Information provided:

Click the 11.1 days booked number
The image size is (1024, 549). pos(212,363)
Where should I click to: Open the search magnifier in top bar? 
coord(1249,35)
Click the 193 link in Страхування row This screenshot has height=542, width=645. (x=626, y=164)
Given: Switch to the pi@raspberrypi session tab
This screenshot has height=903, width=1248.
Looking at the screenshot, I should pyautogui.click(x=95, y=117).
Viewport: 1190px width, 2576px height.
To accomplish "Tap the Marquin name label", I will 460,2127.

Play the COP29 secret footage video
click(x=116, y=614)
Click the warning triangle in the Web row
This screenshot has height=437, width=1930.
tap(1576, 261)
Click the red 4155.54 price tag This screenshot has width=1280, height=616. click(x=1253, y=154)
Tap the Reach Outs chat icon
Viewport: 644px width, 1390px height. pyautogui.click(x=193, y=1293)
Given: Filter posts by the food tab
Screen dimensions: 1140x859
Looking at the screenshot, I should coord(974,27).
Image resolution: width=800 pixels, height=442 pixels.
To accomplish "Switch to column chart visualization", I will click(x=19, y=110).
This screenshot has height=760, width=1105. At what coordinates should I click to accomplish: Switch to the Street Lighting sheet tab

Work instructions:
Print each line, starting with the one that contains "Image resolution: width=800" and ending with the last line of the data, exactly as it stands and with no other lines.

Exercise answer:
Image resolution: width=800 pixels, height=442 pixels.
To accomplish "Switch to column chart visualization", I will click(x=19, y=110).
This screenshot has height=760, width=1105. At what coordinates should I click to accomplish: Switch to the Street Lighting sheet tab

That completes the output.